Ralf Rangnick traute seinen Augen nicht. Über 40 Jahre ist der «Professor» nun im Trainerbusiness und hat dabei viel gesehen. Doch für Rodri fehlten Rangnick ein wenig die Worte. «So eine Leistung von einem Spieler auf dieser Position habe ich live noch nie erlebt», sagte Österreichs deutscher Teammanager. Auch wegen Spaniens Captain und Mittelfeldmotor Rodri waren Rangnick und die ÖFB-Elf im WM-Sechzehntelfinal ausgeschieden.
Wenn Europameister Spanien im Achtelfinal am Montag in Dallas auf Portugal trifft, wird Rodri wieder den Takt vorgeben – und auf sein portugiesisches Pendant Vitinha treffen. Fürs Spektakel sind die Offensivstars Lamine Yamal und Cristiano Ronaldo zuständig. Ohne die Vorarbeit der Referenzspieler im Mittelfeld sind die Stürmer jedoch aufgeschmissen.
Rodri: Physisch, umsichtig, ballsicher
Rodri, Weltfussballer von 2024, ist Spaniens Herzstück im Zentrum.
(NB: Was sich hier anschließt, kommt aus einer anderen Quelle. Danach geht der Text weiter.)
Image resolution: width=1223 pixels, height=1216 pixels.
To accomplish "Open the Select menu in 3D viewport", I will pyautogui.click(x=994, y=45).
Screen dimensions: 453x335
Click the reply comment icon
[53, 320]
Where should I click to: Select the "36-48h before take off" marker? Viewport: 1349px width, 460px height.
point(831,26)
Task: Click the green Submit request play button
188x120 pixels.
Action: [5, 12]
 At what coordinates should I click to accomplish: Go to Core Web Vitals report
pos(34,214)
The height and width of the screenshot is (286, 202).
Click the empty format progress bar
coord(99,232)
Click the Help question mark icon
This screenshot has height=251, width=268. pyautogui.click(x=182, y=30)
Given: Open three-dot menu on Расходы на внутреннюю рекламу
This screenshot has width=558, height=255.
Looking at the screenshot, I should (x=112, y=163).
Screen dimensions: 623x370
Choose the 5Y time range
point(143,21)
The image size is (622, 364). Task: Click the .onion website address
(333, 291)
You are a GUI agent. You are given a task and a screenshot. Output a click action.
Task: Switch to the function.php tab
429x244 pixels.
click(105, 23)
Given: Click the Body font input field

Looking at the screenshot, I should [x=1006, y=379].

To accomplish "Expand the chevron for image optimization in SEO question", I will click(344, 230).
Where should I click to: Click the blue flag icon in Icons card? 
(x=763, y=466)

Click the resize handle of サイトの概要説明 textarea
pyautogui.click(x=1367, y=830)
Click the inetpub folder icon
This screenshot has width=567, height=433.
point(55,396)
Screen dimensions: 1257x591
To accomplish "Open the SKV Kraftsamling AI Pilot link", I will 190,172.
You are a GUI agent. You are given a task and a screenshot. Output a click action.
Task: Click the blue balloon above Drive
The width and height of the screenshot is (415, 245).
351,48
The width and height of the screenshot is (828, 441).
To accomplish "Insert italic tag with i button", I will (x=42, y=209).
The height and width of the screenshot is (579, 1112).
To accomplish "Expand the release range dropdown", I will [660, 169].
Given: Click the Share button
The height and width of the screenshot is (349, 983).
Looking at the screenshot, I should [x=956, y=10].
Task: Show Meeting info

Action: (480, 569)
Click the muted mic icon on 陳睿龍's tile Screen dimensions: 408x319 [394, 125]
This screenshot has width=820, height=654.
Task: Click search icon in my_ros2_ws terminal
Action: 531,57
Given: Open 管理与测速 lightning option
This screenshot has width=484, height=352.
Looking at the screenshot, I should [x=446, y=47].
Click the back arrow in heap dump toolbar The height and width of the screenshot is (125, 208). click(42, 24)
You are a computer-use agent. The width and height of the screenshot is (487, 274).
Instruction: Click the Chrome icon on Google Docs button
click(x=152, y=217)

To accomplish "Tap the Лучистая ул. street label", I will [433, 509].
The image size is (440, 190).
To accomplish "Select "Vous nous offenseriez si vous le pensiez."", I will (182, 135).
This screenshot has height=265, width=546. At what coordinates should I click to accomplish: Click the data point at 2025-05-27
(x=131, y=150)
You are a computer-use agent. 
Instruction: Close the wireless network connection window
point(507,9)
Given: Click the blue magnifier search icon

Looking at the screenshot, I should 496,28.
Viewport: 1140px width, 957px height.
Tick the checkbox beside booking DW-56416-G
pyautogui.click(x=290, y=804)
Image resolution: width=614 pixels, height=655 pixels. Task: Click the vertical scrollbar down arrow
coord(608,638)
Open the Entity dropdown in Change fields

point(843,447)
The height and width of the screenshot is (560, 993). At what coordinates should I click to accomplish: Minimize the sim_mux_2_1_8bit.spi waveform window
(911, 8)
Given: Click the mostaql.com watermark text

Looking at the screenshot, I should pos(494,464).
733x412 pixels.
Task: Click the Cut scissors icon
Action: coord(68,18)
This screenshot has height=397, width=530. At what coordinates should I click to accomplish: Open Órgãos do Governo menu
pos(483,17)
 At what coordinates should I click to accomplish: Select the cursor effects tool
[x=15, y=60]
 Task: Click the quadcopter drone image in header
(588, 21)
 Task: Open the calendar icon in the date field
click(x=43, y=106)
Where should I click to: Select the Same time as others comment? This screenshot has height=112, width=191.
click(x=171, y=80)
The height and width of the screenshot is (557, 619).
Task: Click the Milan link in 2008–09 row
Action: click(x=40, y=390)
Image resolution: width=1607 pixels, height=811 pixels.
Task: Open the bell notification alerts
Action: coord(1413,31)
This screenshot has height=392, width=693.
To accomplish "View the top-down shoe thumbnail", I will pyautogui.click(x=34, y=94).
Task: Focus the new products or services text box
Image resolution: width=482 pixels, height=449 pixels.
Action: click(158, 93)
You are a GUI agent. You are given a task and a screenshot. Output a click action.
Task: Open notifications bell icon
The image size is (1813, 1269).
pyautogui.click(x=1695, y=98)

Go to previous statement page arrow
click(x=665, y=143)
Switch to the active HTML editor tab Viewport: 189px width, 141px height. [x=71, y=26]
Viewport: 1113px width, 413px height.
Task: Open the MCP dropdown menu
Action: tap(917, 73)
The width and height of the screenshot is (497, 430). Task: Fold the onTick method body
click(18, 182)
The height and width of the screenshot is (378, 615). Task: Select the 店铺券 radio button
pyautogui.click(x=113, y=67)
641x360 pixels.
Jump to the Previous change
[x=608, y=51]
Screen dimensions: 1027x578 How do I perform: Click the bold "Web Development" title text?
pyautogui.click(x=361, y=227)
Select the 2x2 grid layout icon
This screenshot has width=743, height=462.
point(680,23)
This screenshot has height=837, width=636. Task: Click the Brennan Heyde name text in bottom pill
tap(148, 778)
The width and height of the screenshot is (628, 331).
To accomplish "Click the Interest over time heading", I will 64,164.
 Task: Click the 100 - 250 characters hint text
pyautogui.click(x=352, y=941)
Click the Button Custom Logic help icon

Der Profi von Manchester City gilt als Gold-Standard auf der Sechserposition. Er überzeugt mit Physis und Übersicht, verfügt über ein herausragendes Positionsspiel und ist ballsicher.
Die Sechzehntelfinals von Spanien und Portugal
Hinter Rodri liegt allerdings eine holprige Saison. Die Meisterschaft in England ging an Arsenal. Mutmasslich auch, weil Rodri immer wieder von Verletzungen geplagt war. Bei der WM steht er nun wieder fast durchgehend auf dem Platz – und ist auch als Führungspersönlichkeit unverzichtbar.
Vitinha: Kreativ, elegant, offensiv
Wenn es darum geht, Räume zu kontrollieren, ist Rodri einer der Besten. Vitinha dagegen kontrolliert den Ball. Dass Paris Saint-Germain zwei Mal nacheinander die Champions League gewonnen hat, liegt auch am 26-Jährigen. Nahezu jeder Angriff läuft über ihn. Für Paris und Portugal ist Vitinha eine Art Dirigent, er löst Pressing durch Dribblings auf, beschleunigt Angriffe, ist kreativer, spielt eleganter und ist offensiver eingestellt als Rodri.
Er sehe auf der Welt «keinen besseren Mittelfeldspieler» als Vitinha, sagte PSG-Coach und Spaniens Ex-Nationaltrainer Luis Enrique einmal. «Er ist überragend. Gerade in den wichtigsten Phasen eines Spiels sorgt er mit seiner Ballkontrolle für Ruhe. Zudem ist er sowohl in der Offensive als auch in der Defensive enorm effektiv.»
Nur, konstant abrufen kann dieser seine Leistungen im Nationaltrikot bisher nicht. Beim mühsamen 2:1 gegen Kroatien wurde Vitinha in der 62. Minute ausgewechselt. Trotz der grossen individuellen Klasse fehlt Portugal im Turnier bislang die spielerische Dominanz im Mittelfeld.
Das soll sich gegen Spanien ändern – sofern Portugal auch ein Mittel gegen Rodri findet.